Soft and chewy breakfast oat cookies that are naturally vegan, loaded with wholesome oats, toasted nuts, cranberries and chocolate chips. It's easy to make for busy mornings on-the-go. All you need is 12 simple ingredients!
These Healthy Oat Breakfast Cookies are soft and chewy, naturally vegan, loaded with wholesome ingredients, and easy to make for busy mornings on-the-go. All you need is 1-bowl and 12 simple ingredients!
Hannah’s hot take
Why You’ll Love My Recipe
They’re soft, chewy, loaded with crunchy toasted nuts, tart cranberries, gooey chocolate chips, and rolled oats. It’s a 1-bowl recipe, and freezer friendly. It’s truly the vegan breakfast cookie of my dreams.
The original recipe was inspired by the breakfast cookies that I buy at Summerhill Market in Toronto, which I load up on and freeze every time I visit. I used their ingredient list to make this copy cat, and actually now that I’ve had both I think these ones are actually better! Which is hard to believe!
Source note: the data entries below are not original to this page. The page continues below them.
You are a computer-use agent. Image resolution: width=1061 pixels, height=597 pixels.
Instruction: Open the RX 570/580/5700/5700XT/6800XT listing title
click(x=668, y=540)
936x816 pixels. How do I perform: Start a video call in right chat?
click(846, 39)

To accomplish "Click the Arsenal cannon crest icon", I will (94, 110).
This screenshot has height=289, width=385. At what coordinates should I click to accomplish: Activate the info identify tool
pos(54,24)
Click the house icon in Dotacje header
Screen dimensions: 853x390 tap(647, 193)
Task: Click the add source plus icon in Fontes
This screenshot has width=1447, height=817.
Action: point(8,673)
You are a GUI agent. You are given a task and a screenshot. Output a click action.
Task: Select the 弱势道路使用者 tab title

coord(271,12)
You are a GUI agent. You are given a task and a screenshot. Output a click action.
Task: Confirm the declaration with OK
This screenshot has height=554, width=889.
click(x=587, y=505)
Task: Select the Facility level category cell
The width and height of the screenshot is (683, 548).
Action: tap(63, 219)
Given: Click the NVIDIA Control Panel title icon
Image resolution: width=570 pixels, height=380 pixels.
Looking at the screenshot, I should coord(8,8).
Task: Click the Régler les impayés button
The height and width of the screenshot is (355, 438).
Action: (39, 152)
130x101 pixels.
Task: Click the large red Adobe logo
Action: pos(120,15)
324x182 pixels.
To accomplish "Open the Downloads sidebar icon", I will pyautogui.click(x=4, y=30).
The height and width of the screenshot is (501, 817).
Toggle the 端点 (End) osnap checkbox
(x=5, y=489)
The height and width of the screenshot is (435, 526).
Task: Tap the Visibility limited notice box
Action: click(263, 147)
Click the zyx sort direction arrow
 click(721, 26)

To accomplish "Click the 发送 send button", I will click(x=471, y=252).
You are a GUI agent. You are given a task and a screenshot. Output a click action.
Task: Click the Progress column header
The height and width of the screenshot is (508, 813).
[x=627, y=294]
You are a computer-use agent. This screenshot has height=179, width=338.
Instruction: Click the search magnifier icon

These healthy oat breakfast cookies are hands down one of my favourite cookie recipes I’ve created (and trust me, I’ve got a lot of good ones!). And a cookie recipe you can feel good about eating for breakfast? What could be better than that!
I can’t wait for you to try this recipe, so let me tell you how to make it so you can enjoy ASAP!
Rolled oats – The base of these breakfast cookies. Make sure to use old-fashioned rolled oats instead of instant oats for the best hearty and chewy consistency!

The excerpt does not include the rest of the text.